What Is BSFC?
Brake Specific Fuel Consumption (BSFC) is a measure of how efficiently an engine converts fuel into useful work at the crankshaft (brake) output. It expresses the mass of fuel consumed per unit of power produced per unit of time, typically in grams per kilowatt-hour, g/(kW·h). A lower BSFC means the engine produces more power from less fuel — it is more efficient. BSFC is a universal physics/engineering metric and applies to any internal combustion engine regardless of country.

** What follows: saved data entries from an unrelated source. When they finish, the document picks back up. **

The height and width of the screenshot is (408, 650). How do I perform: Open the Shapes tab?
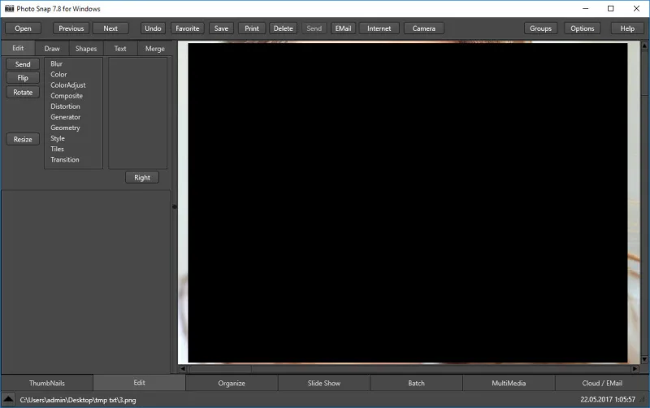[86, 49]
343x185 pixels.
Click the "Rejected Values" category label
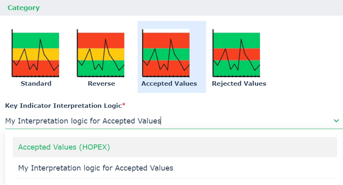click(x=239, y=84)
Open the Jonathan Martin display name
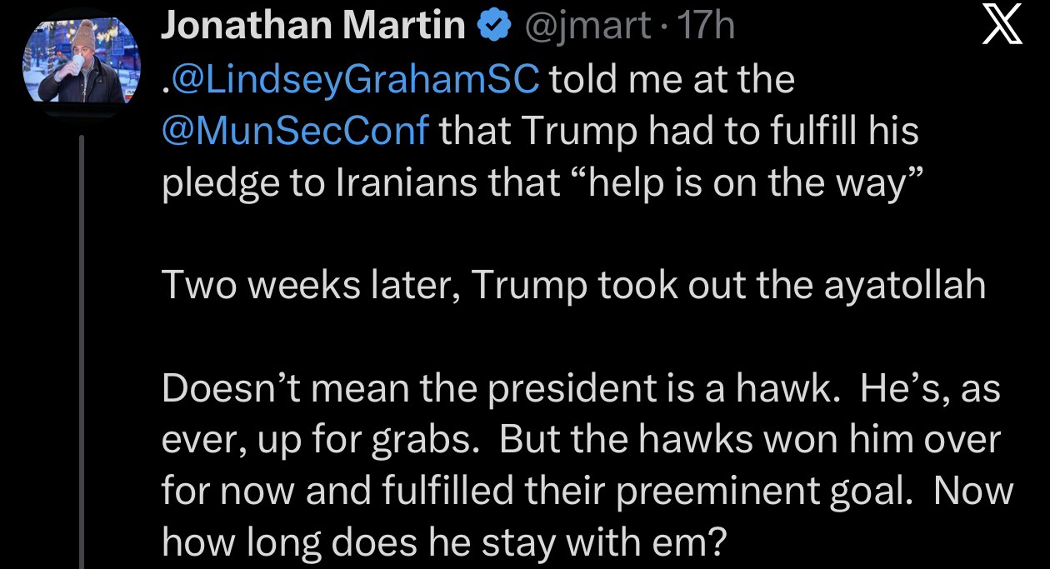Screen dimensions: 1050x569 pyautogui.click(x=313, y=27)
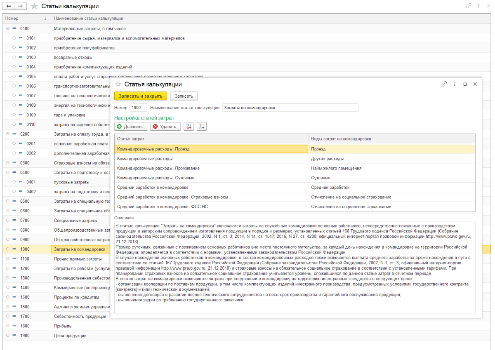Collapse the 0400 group node
This screenshot has height=350, width=495.
[x=8, y=172]
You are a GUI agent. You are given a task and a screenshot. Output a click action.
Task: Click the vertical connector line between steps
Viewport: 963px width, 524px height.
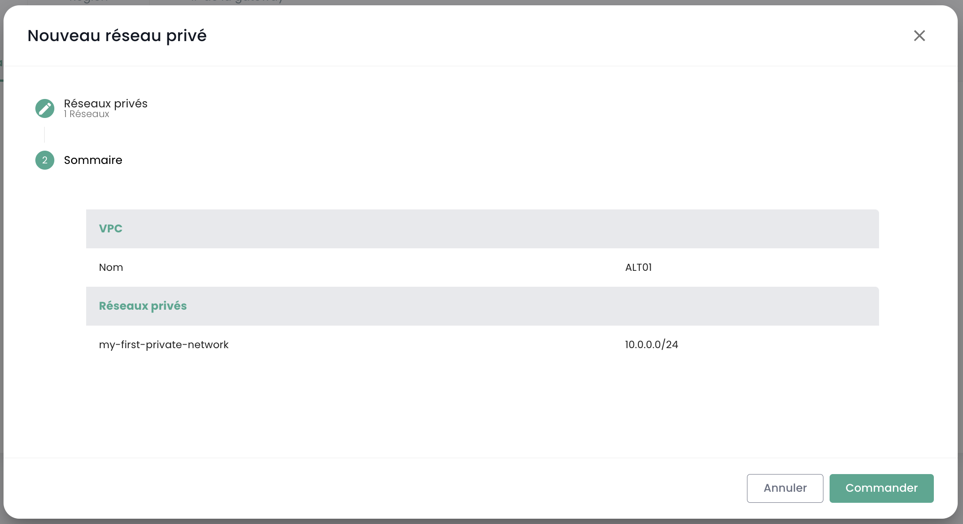(44, 134)
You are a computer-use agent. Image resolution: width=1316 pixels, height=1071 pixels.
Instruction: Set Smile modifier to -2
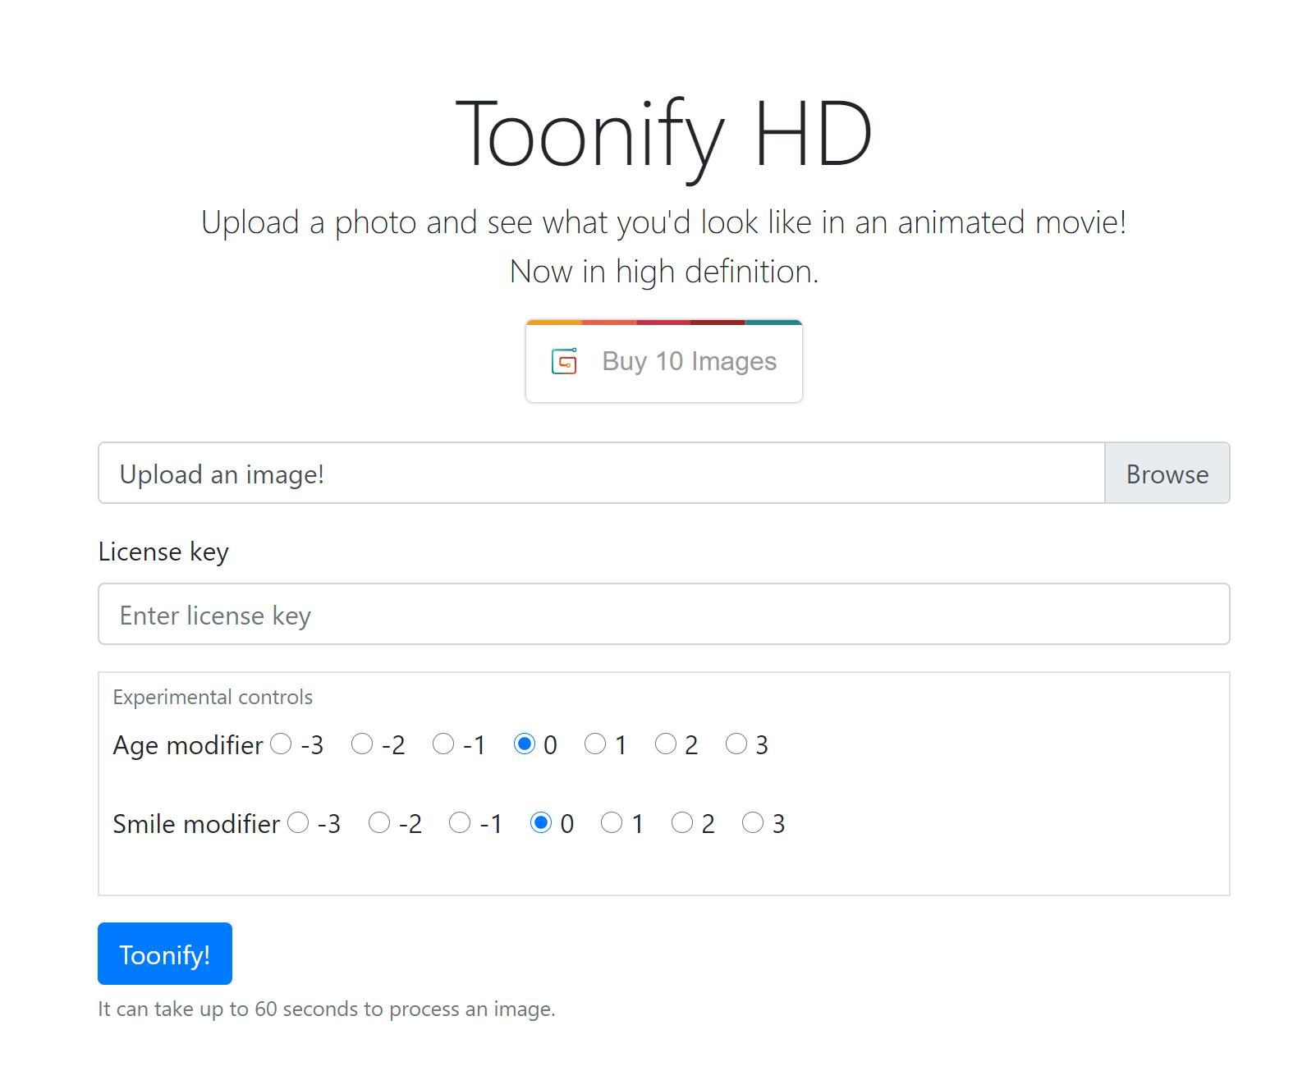(x=379, y=822)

How to Use This Calculator
Enter the engine's fuel consumption rate in kilograms per hour (kg/h) and the brake power output in kilowatts (kW). The calculator divides fuel rate by power to give BSFC in kg/(kW·h), then multiplies by 1000 to show the more common g/(kW·h) figure. If you only know volumetric fuel flow (L/h), multiply it by the fuel density (about 0.745 kg/L for gasoline, 0.835 kg/L for diesel) to get the mass rate first.
The Formula Explained
$$\text{BSFC} = \frac{\text{Fuel Rate (kg/h)}}{\text{Power (kW)}} \times 1000$$ BSFC = fuel consumption rate ÷ power output. Because fuel rate is a mass-per-time quantity (kg/h) and power is energy-per-time (kW), the time units cancel cleanly, leaving fuel mass per energy. Good modern gasoline engines run around 250–350 g/(kW·h) at their best operating point, while efficient diesels can reach below 200 g/(kW·h).
Worked Example
Suppose an engine burns 20 kg of fuel per hour while producing 100 kW. $$\text{BSFC} = 20 \div 100 = 0.2 \ \text{kg/(kW}\cdot\text{h)}$$ which equals 200 g/(kW·h) — a very efficient figure typical of a strong diesel.
Typical BSFC Values by Engine Type
Brake Specific Fuel Consumption (BSFC) measures how much fuel an engine burns per unit of useful work delivered at the crankshaft. Lower numbers mean better fuel efficiency. The figures below show the best-zone (most efficient operating point) BSFC for common engine categories using typical liquid hydrocarbon fuels.
| Engine type | Best-zone BSFC g/(kW·h) | Approx. brake thermal efficiency |
|---|---|---|
| Gasoline, naturally aspirated | 250–350 | ~25–33% |
| Gasoline, turbocharged (modern) | 230–290 | ~30–37% |
| Modern automotive diesel | 200–230 | ~36–42% |
| Large marine / stationary diesel | 155–185 | ~45–52% |
| Industrial gas turbine | 200–340 | ~25–40% |
Because diesel fuel has a higher energy content per kilogram than gasoline, a given BSFC corresponds to a slightly different thermal efficiency depending on the fuel's lower heating value. Best-in-class two-stroke marine diesels approach ~155 g/(kW·h), which is among the most efficient prime movers ever built.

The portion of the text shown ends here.